Я шла по привычному маршруту из беседки в особняк. Куталась в шаль и прижимала к животу книгу. Время близилось к ужину. Пропустить его я не могла. Силы мне и малышу были нужны. Только не ожидала, что на подступах к дому путь мне преградит конюх.
— Не велено пускать, — заявил с противным крючковатым носом оборотень, что был больше похож на гиену, чем на волка.
— Кем не велено? — устало спросила.
— Альфой. Вернитесь в беседку. Вас позовут, — прокаркал он.
— Кто-то прибыл?
— Не вашего ума дело.
— Замечательно, — процедила сквозь зубы. Теперь мне будет указывать что делать еще и конюх. Сумрак скрывала меня, я не торопилась никуда уходить. Когда этот отвратительный мужчина решил схватить меня за локоть и увести, я одернула его.
— Мне разрешено применить настойчивость и дотащить вас до беседки, — нагло заявил мне конюх.
Боже! Какой же он противный. Я скривила губы, понимая с этих уродов станется. Но я должна думать не только о своей гордости, но и о здоровье ребенка. Хотя знали бы они, что для беременной важно не только кормить ее и выгуливать, словно псину, но и психоэмоциональное состояние. Но куда этим животным заботиться о таких глупостях. Не вою и не бьюсь в истерике и ладно.
Я отошла подальше, прислонилась к дереву спиной, слегка откинув затылок на ствол и, смотря на звездное такое неприветливое небо этого мира. «Интересно, кто пожаловал в гости к этому мерзавцу? Запомнить бы и на будущее знать друга своего врага».
Мои ожидания увенчались успехом, только вот кроме светловолосой макушки, крупной, даже мощной фигуры ничего не удалось рассмотреть. Единственное, я поняла, что эти двое были в близких отношениях. Уж очень тепло прощались. Незнакомец, который единственный посетил этот особняк почти за полтора года моего тут проживания, скрылся за магическим барьером, который лишь на миг моргнул синевой и снова исчез. Я даже не успела рассмотреть руны, с помощью которых тот был создан. Еще один минус моего магического «обезвоживания» — неспособность переключаться на то самое магическое зрение.

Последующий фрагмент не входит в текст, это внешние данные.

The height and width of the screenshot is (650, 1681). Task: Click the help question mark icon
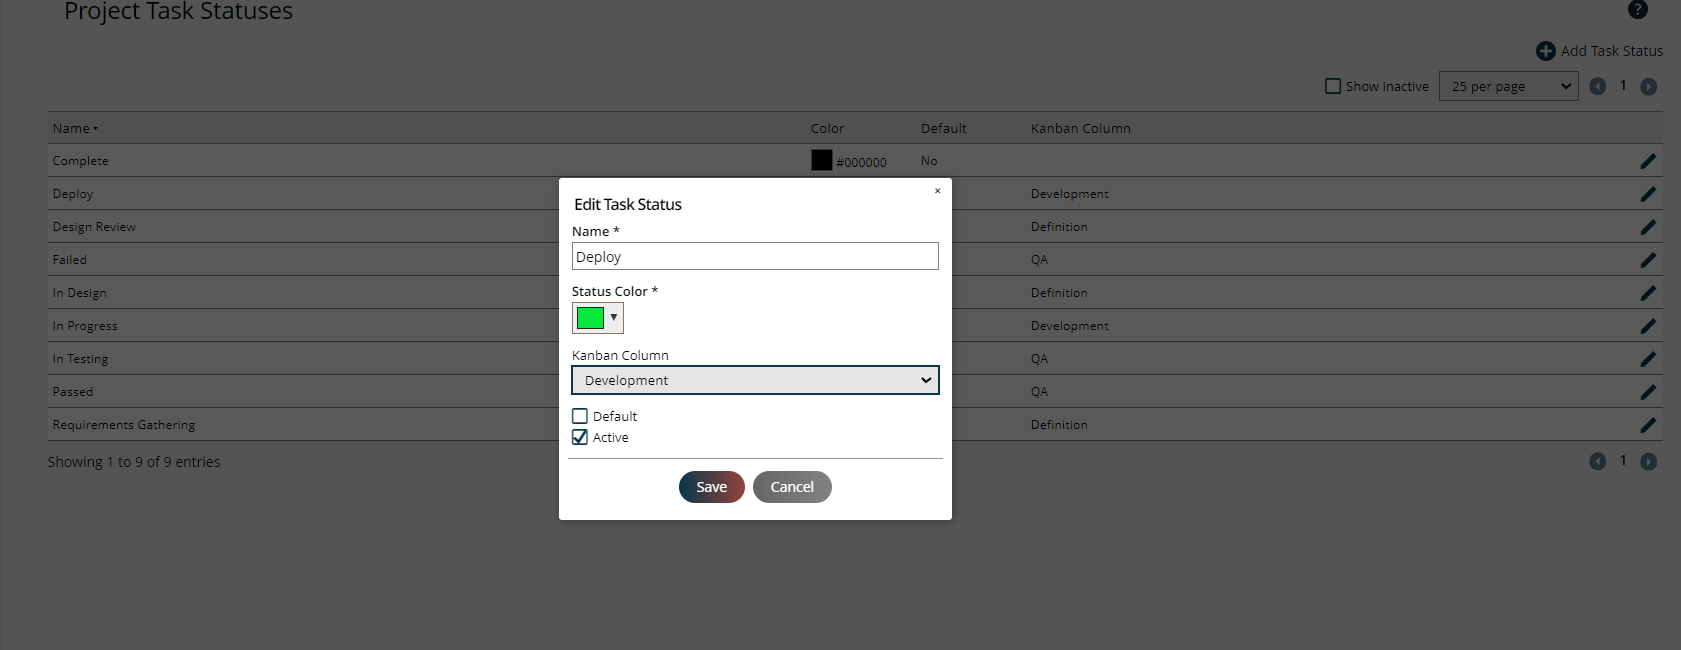click(1637, 10)
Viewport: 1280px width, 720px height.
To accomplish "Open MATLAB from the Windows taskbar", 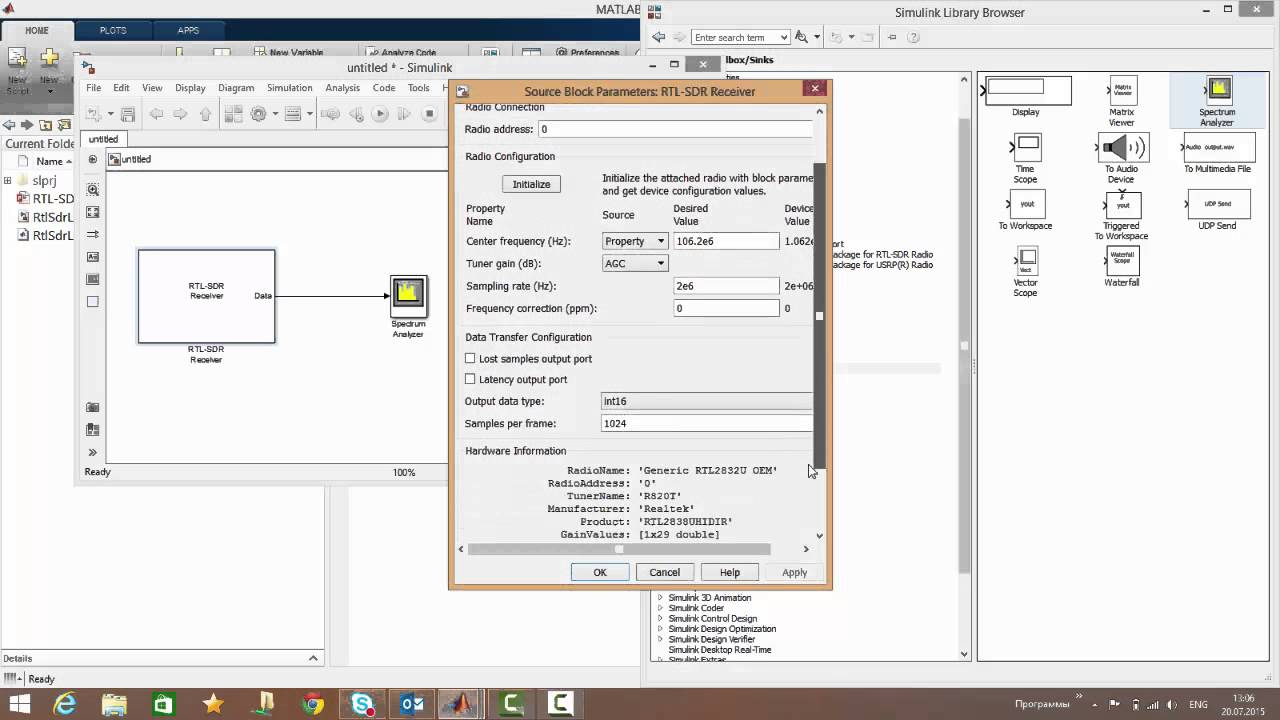I will pyautogui.click(x=461, y=704).
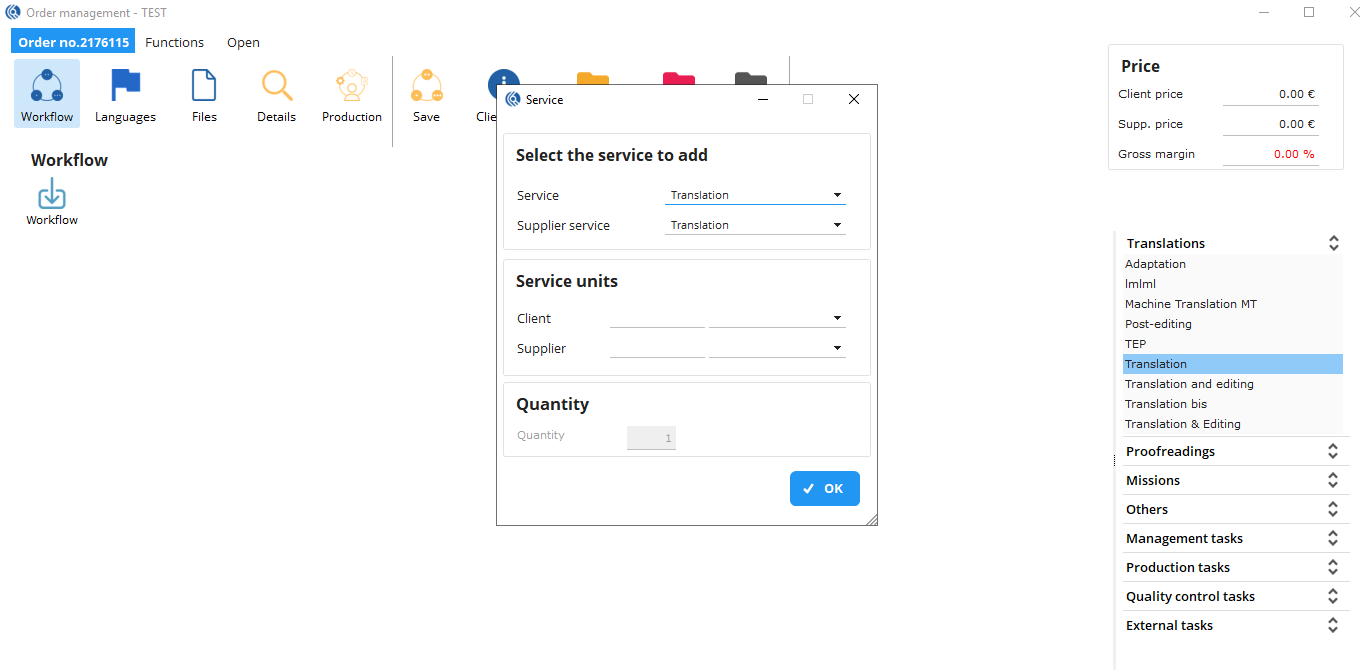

Я уже было хотела оторваться от дерева, рядом с которым наблюдала за прощанием, несомненно, друзей, как Эдмунд по хищному резко вскинул голову, повел носом и ощерился. Он развернулся и скалясь направился в мою сторону. Я опустила руку на живот, ведь тот впервые за последние месяцы, собирался мне что-то сказать. Задетое эго не позволяло ему обращать на меня внимание. Знала бы что удар по причинному месту отвадит его от меня, ударила бы еще раз, но, к сожалению, мой весьма большой живот и медлительность мешали воплотить мечту в жизнь.

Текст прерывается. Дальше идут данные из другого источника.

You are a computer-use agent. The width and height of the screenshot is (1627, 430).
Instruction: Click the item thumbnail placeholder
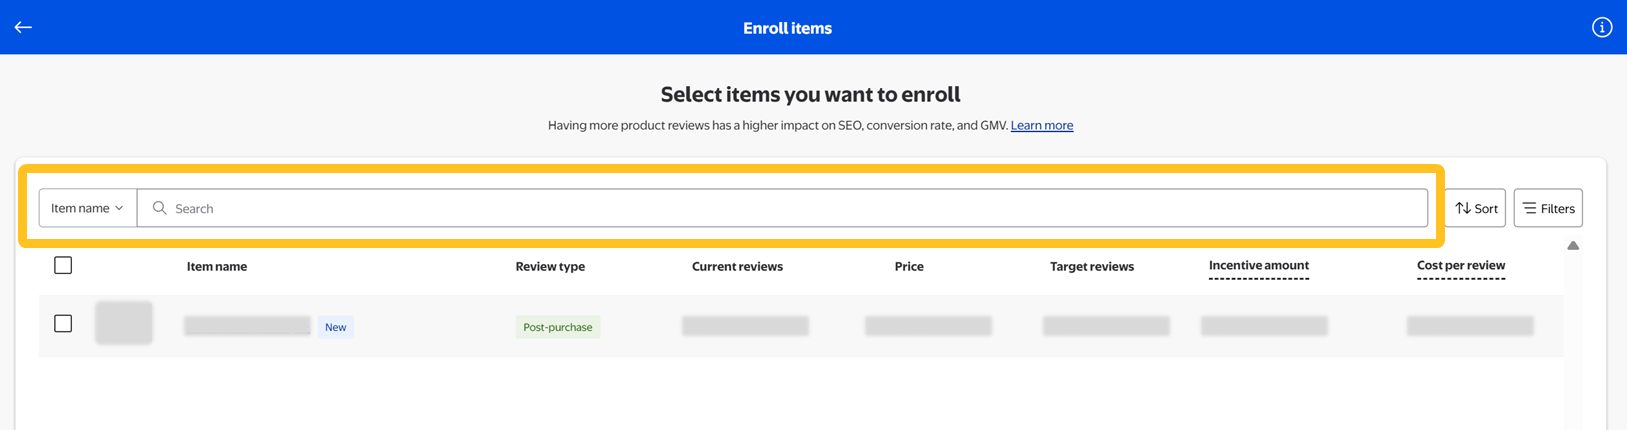[124, 323]
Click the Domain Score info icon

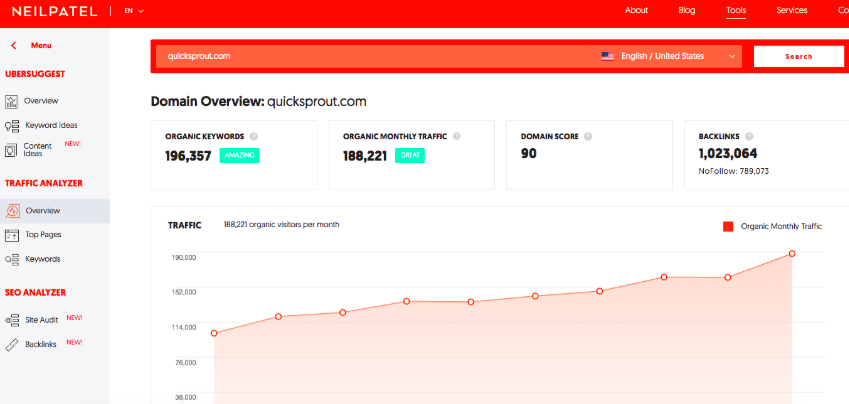pyautogui.click(x=588, y=136)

Эдмунд подскочил к конюху и не разбираясь отвесил тому оплеуху.
— Я сказал, где она должна быть!
— Но… альфа…
— Заткнись и проваливай, — прорычал Эдмунд.
А потом в два шага добрался до меня. Вжал меня в шершавую крону дерева. Сбросил теплую шаль с плеч, с силой сжимая мою налитую объемную грудь. Он, сверкая волчьим глазами, склонился к шее и начал жадно вдыхать воздух.
— Ты так пахнешь… С ума сойти можно. Будь уверена, как только ты разрешишься от бремени, я возьму тебя. Нет уже сил терпеть.
А потом прикусил ключицу, от омерзения меня застряло. Он подхватил за талию и настойчиво потащил в дом. Под внимательными взглядами прислуги дотащил меня до обеденного зала, усадив на другом конце стола и оскалившись плотоядно, принялся поглощать большой кусок мяса с кровью. Лауренсия переводила настороженные взгляды с меня на Эдмунда. Сегодня даже ее открытое сверх меры изумрудное платье не могло привлечь этого волчару. Он жадно следил за мной и тем, чтобы я ела. Его глаза больше походили на звериные. Я не понимала, откуда такая реакция, если он всячески игнорировал меня все эти месяцы. И это меня напрягало и настораживало. Виноват ли в этом внимании тот незнакомец или дело в чем-то другом?